_BRIEF 1_:
Using the text on data and cluster patterns, answer each question:
(a) At which university is Elio Ventocilla a PhD student?
(b) What has he now created?
(c) In his tree example, which two things would be measured?
_BRIEF 2_:
Does each statement agree with the text on data and cluster patterns? Answer yes or no, and quote the deciding words.
(a) Ventocilla's research has tried to help with making predictions about the world.
(b) The number of bird species in Sweden is given as one example of collected data.
(c) Measuring all trees in Sweden would give a snapshot of Sweden through two variables.

_TEXT_:
Large amounts of data are constantly being collected, with the intention of understanding the world and, quite often, to make predictions about it. Elio Ventocilla, PhD Student at the University of Skövde, has in his research tried to help with the former – to understand the world better. He has now created a process model that describes how it is possible to use different techniques to visualise cluster patterns in large datasets.
Every day, everywhere, data is being collected. It can be about everything from people's movement patterns, to the number of bird species in Sweden or which pages you browse on your smartphone. Data can give a rough representation of the world, how it looks and works, and is often used by researchers in order to try to understand it better. Elio Ventocilla explains this by using trees as an example.
– If we, for example, were to measure the width and height of all trees in Sweden, we would get a snapshot of what Sweden looks like, through those two variables.

Item-finding records:

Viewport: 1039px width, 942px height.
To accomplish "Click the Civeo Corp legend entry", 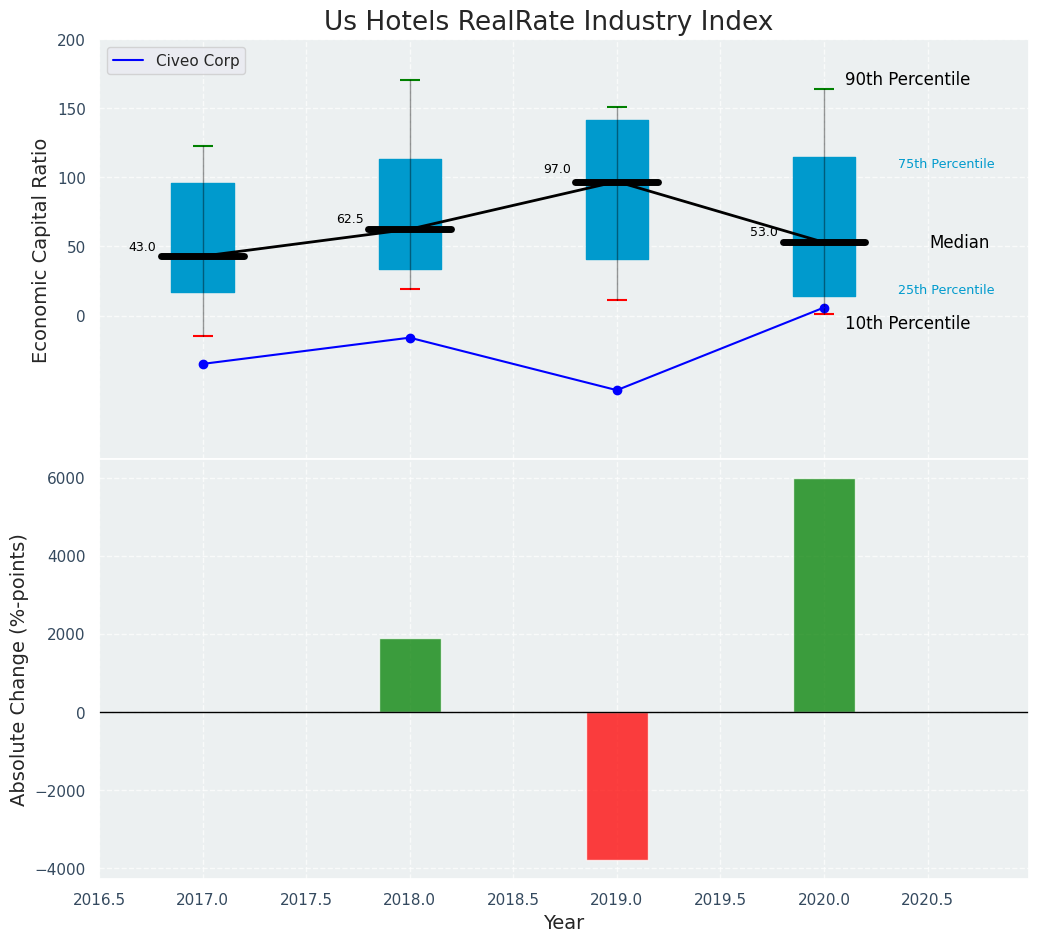I will click(176, 61).
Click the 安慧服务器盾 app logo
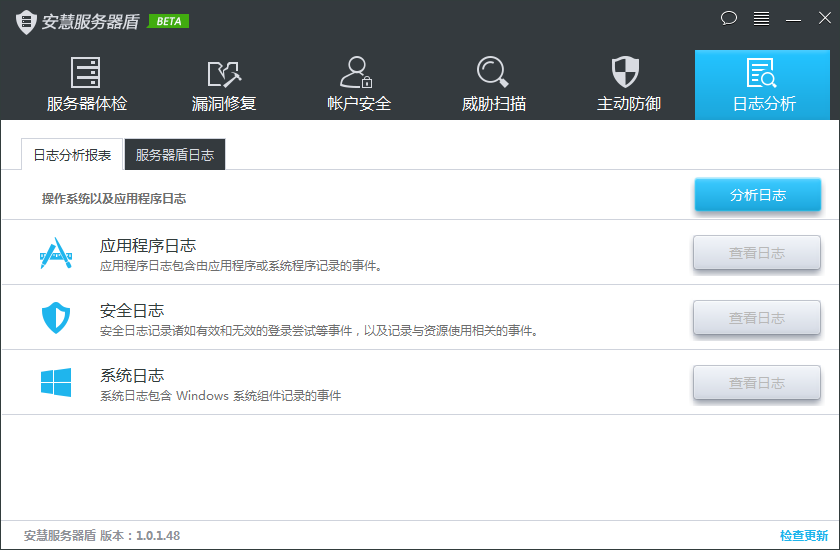Screen dimensions: 840x550 26,21
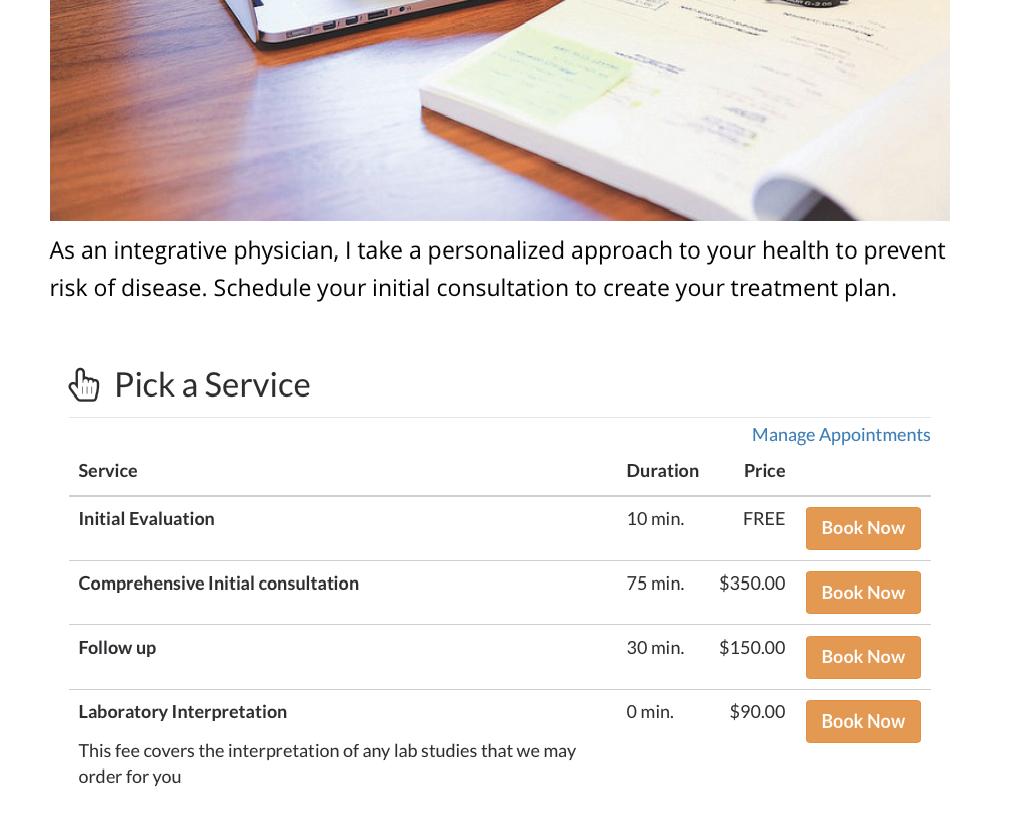Click the FREE price label

click(763, 519)
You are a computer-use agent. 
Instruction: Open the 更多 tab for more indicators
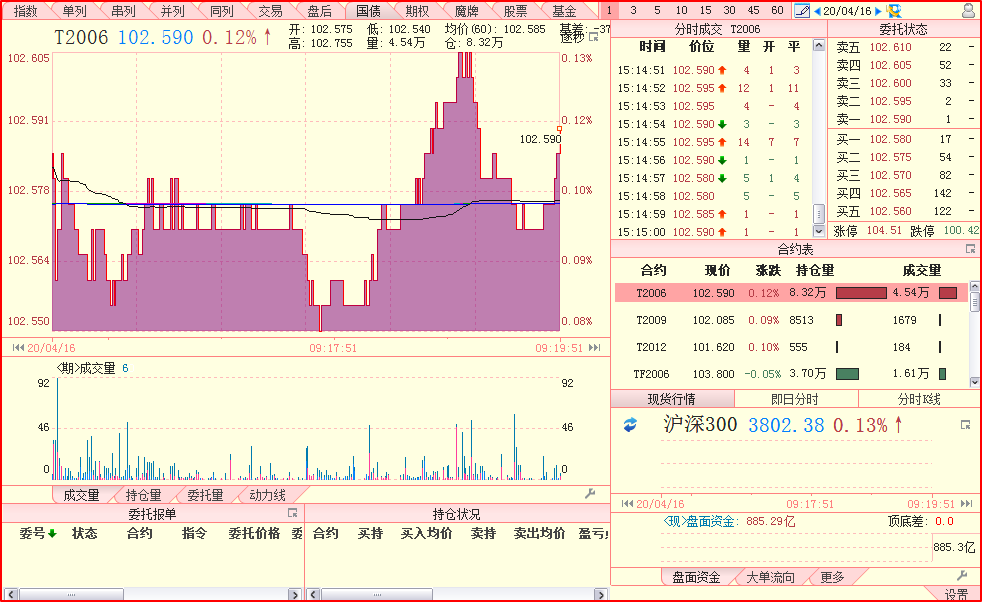[x=832, y=577]
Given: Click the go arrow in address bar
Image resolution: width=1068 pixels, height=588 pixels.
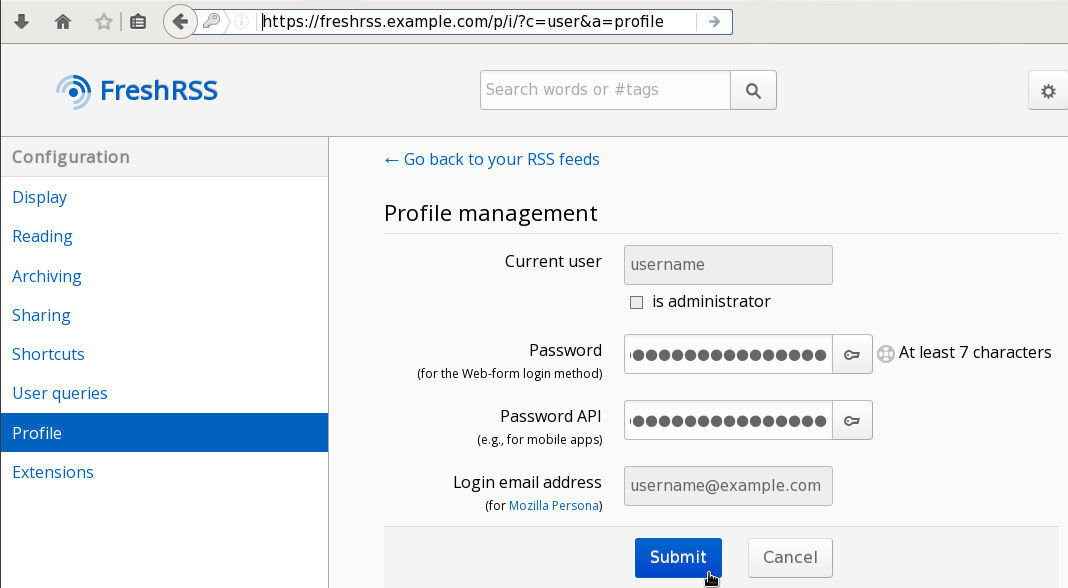Looking at the screenshot, I should click(x=713, y=21).
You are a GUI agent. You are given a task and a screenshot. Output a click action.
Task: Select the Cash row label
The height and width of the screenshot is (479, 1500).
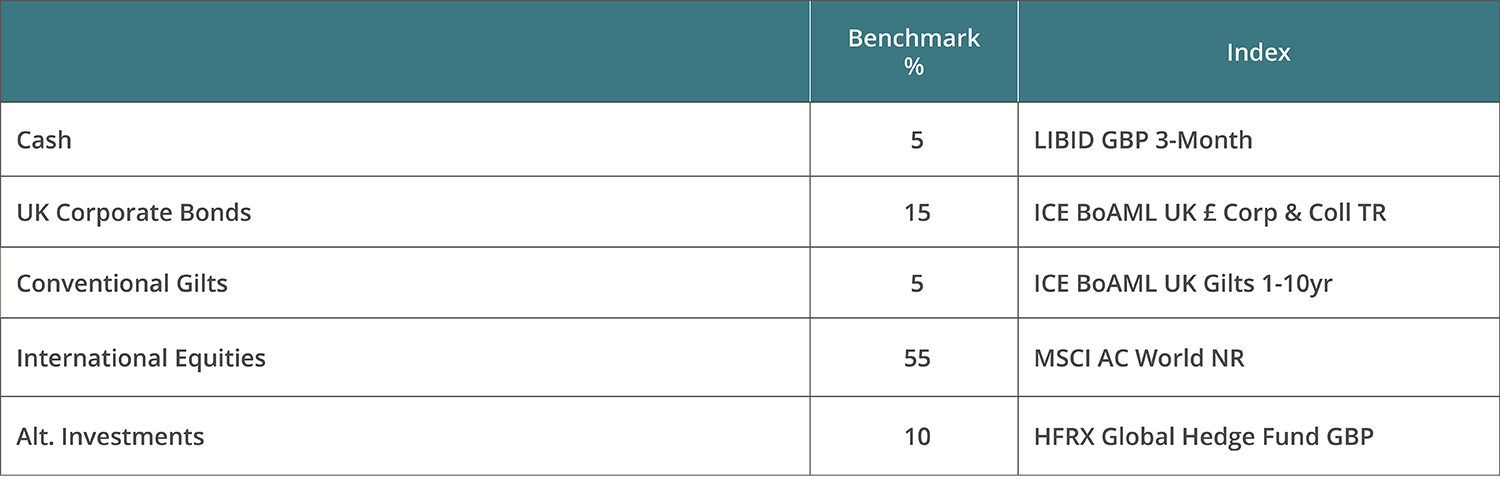click(44, 140)
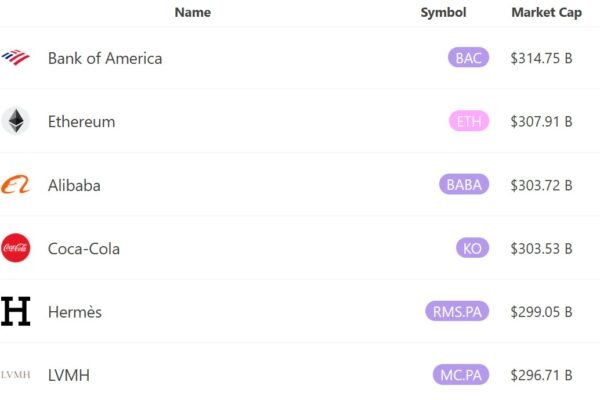
Task: Sort table by Name column header
Action: [192, 12]
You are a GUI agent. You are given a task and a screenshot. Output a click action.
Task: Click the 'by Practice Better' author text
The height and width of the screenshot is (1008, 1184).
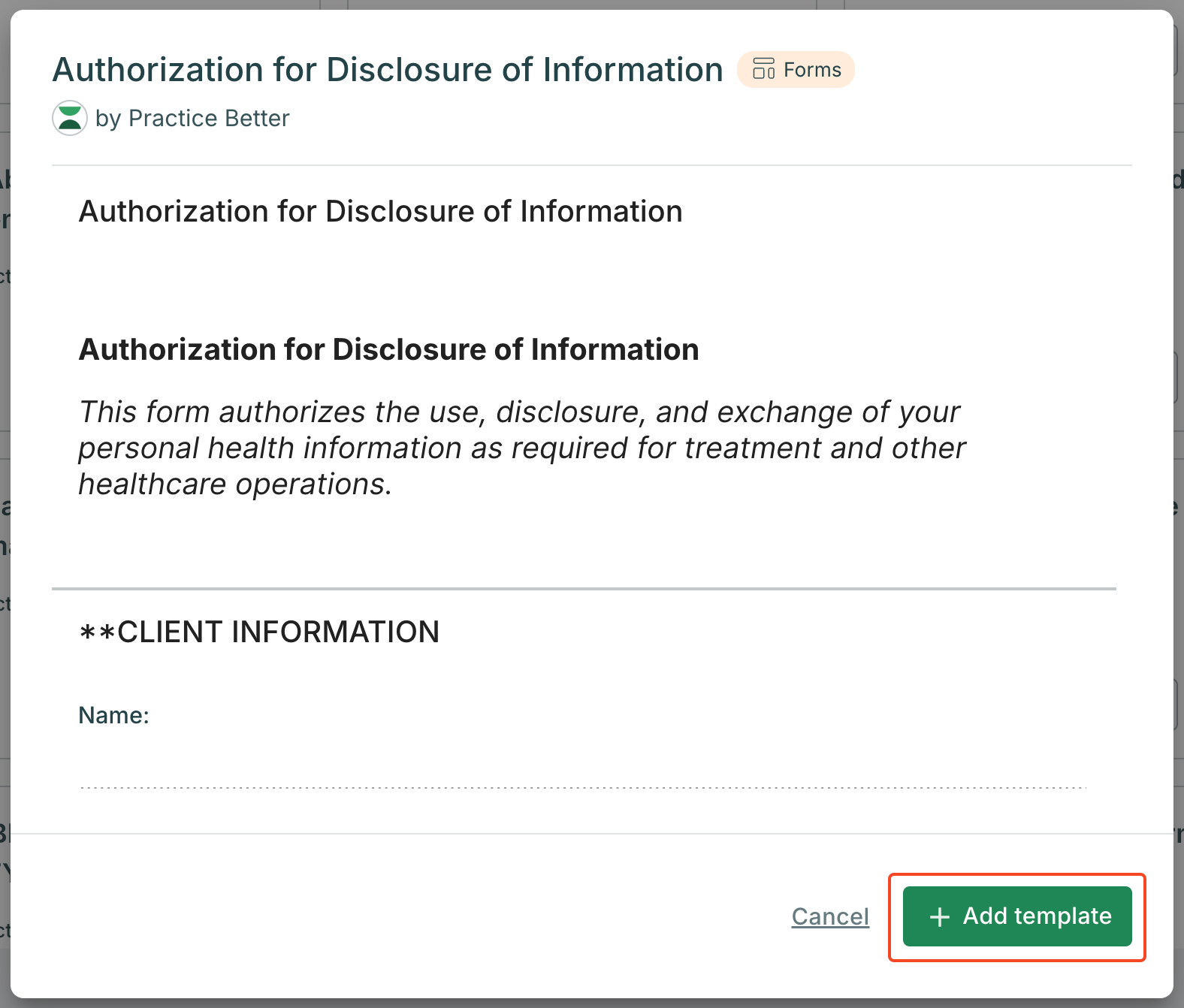point(192,119)
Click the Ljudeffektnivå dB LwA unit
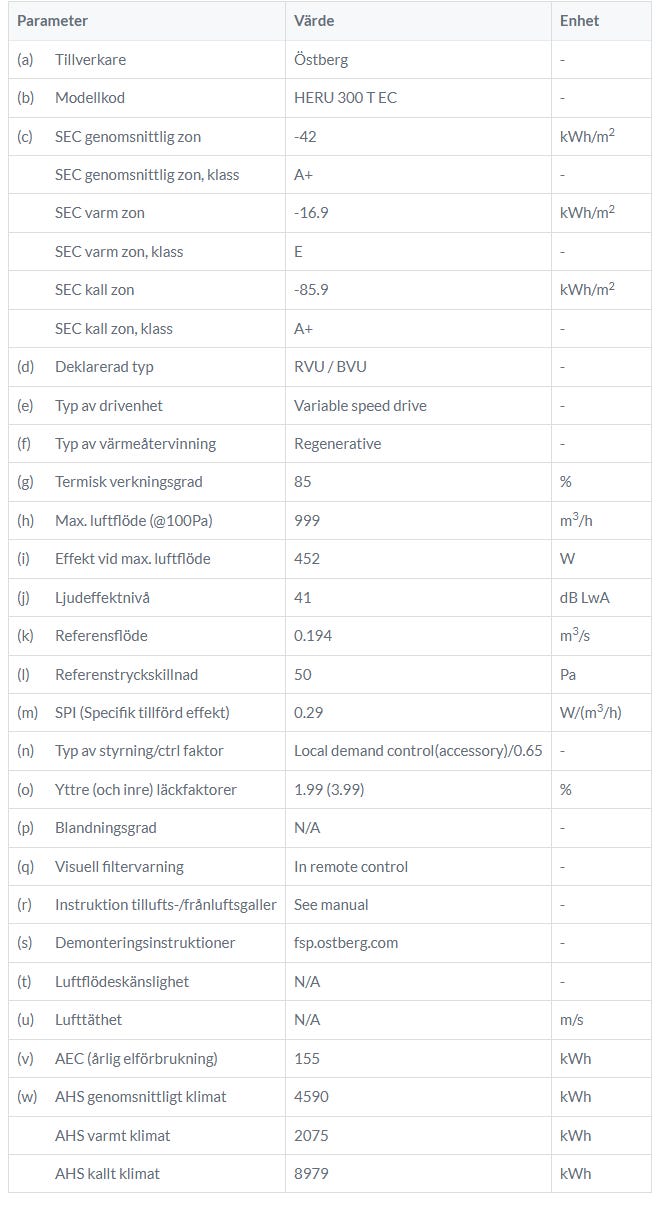 click(x=585, y=598)
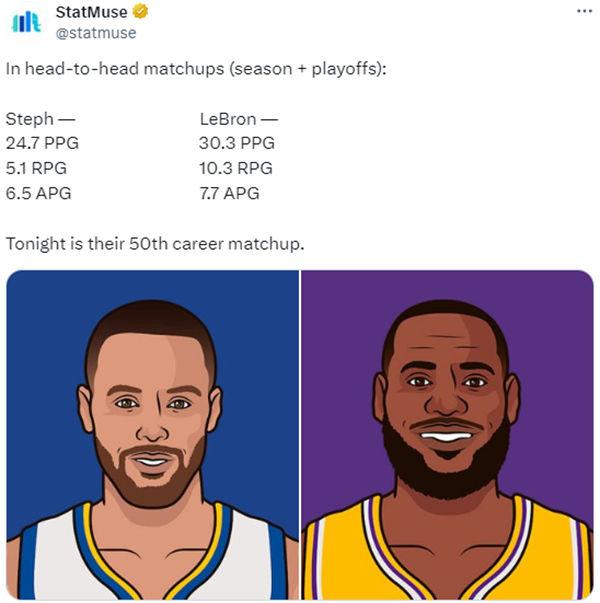Open the LeBron James illustration image
600x603 pixels.
pyautogui.click(x=447, y=433)
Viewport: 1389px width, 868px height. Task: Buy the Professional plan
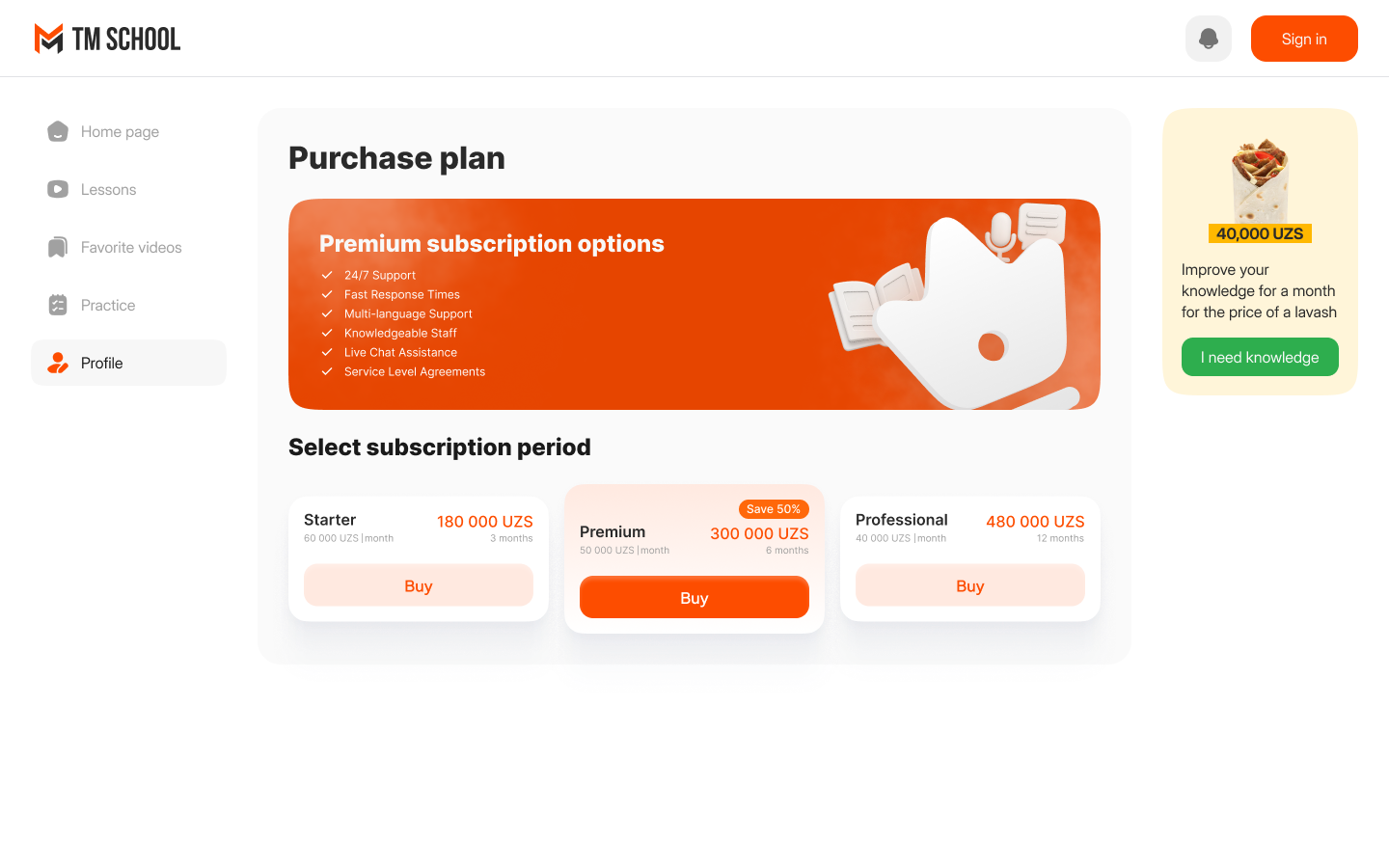point(970,585)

_COMPLETE RESPONSE 1_:
(a) The University of Skövde.
(b) A process model that describes how different techniques can be used to visualize cluster patterns in large datasets.
(c) The width and height of all trees in Sweden.

_COMPLETE RESPONSE 2_:
(a) No: "has in his research tried to help with the former – to understand the world better"
(b) Yes: "to the number of bird species in Sweden"
(c) Yes: "we would get a snapshot of what Sweden looks like, through those two variables"